-- Start of TEXT EXCERPT --

# Price check on an '83 Squire Telecaster?



## Guest (Jan 13, 2010)

If a brand new Squire CV Tele is ~$380 + taxes I'm thinking an '83 is worth what? Maybe $200 tops depending on the condition? Surely not _more_ than a new Squire?


----------



## starjag (Jan 30, 2008)

Some Squier series like the Vista and the Pro Tone are actually selling for more than current production models. But I am not really sure about the 83 model you mention.


----------



## StevieMac (Mar 4, 2006)

iaresee said:


> If a brand new Squire CV Tele is ~$380 + taxes I'm thinking an '83 is worth what? Maybe $200 tops depending on the condition? Surely not _more_ than a new Squire?


Sure, sounds logical. :smile:

I'll asume tongue is planted firmly in cheek on this one since the earliest Squier Teles ('82-'83 JVs) _start_ at around $1000...


----------



## LowWatt (Jun 27, 2007)

StevieMac said:


> Sure, sounds logical. :smile:
> 
> I'll asume tongue is planted firmly in cheek on this one since the earliest Squier Teles ('82-'83 JVs) _start_ at around $1000...


Must be. And the SQs tend to go $600 - 850.


----------



## Guest (Jan 13, 2010)

StevieMac said:


> Sure, sounds logical. :smile:
> 
> I'll asume tongue is planted firmly in cheek on this one since the earliest Squier Teles ('82-'83 JVs) _start_ at around $1000...


Not all tounge-in-cheek. Dude wanted $400 for one on UsedOttawa.com. Sold last week though. I don't know if it was a JV or not. Just that it was an "'83 Squire Tele" with very few pics online of it.

I wouldn't pay more for a used '83 Hyundai than a new Hyundai. Why do run-of-the-mill guitars seem to go up in price?


----------



## StevieMac (Mar 4, 2006)

iaresee said:


> Why do run-of-the-mill guitars seem to go up in price?


There's nothing "run-of-the-mill" _whatsoever_ about early Squiers. Indeed, those familiar with them would argue they're among the very best Fender Japan ever produced.

If it looked anything like this one, "Dude" gave it away @ $400...


----------



## torndownunit (May 14, 2006)

StevieMac said:


> There's nothing "run-of-the-mill" _whatsoever_ about early Squiers. Indeed, those familiar with them would argue they're among the very best Fender Japan ever produced.
> 
> If it looked anything like this one, "Dude" gave it away @ $400...



Ya I would have bought that in a second for that price. The 2 nicest Teles I have ever played (and I am a Tele fanatic) were an 83' and an 84' JV that the owner of a studio I used to record had. They were absolutely beautiful.


----------



## Guest (Jan 13, 2010)

-- End of TEXT EXCERPT --

▸ EXERCISE GOAL:
Answer these questions from the price-check thread:
(a) According to StevieMac, at roughly what price do the earliest Squier Teles ('82-'83 JVs) start?
(b) What price range does LowWatt give for the SQs?
(c) On which website was an "'83 Squire Tele" offered for $400?
Answer from the text alone.

-- Start of RECORDED DATA --

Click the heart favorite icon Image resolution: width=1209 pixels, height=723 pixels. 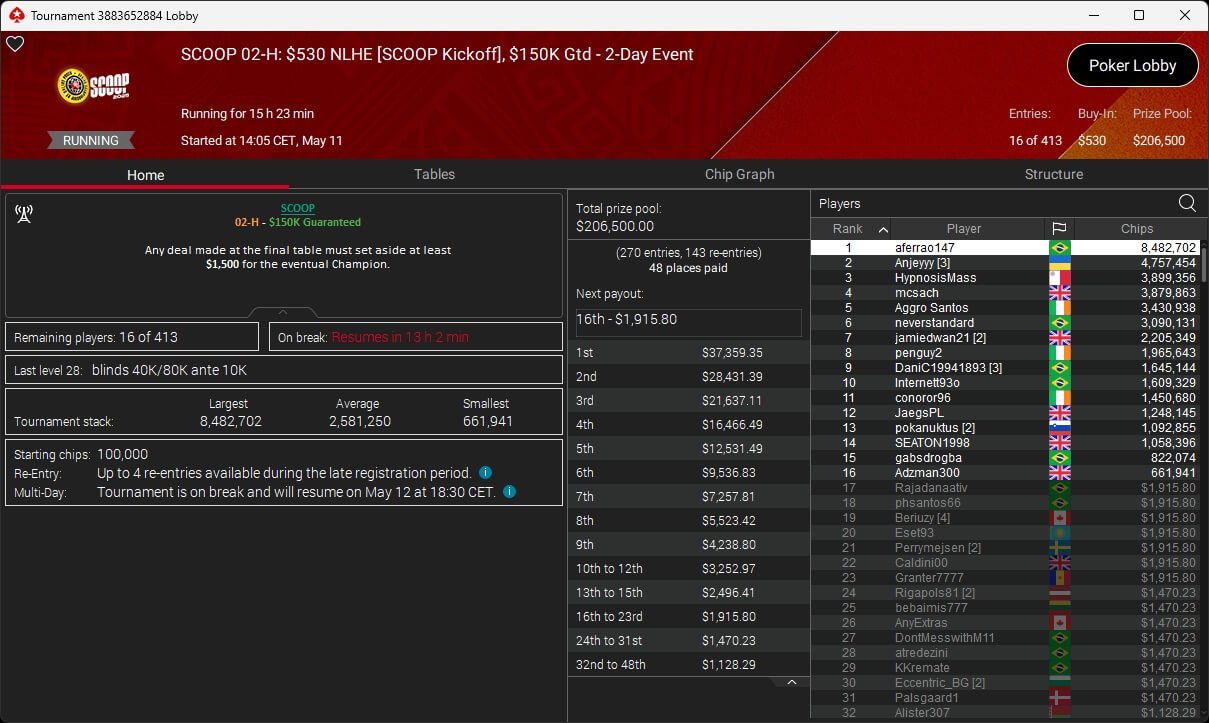tap(15, 44)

-- End of RECORDED DATA --

▸ RESULT:
(a) Around $1000.
(b) $600 - 850.
(c) UsedOttawa.com.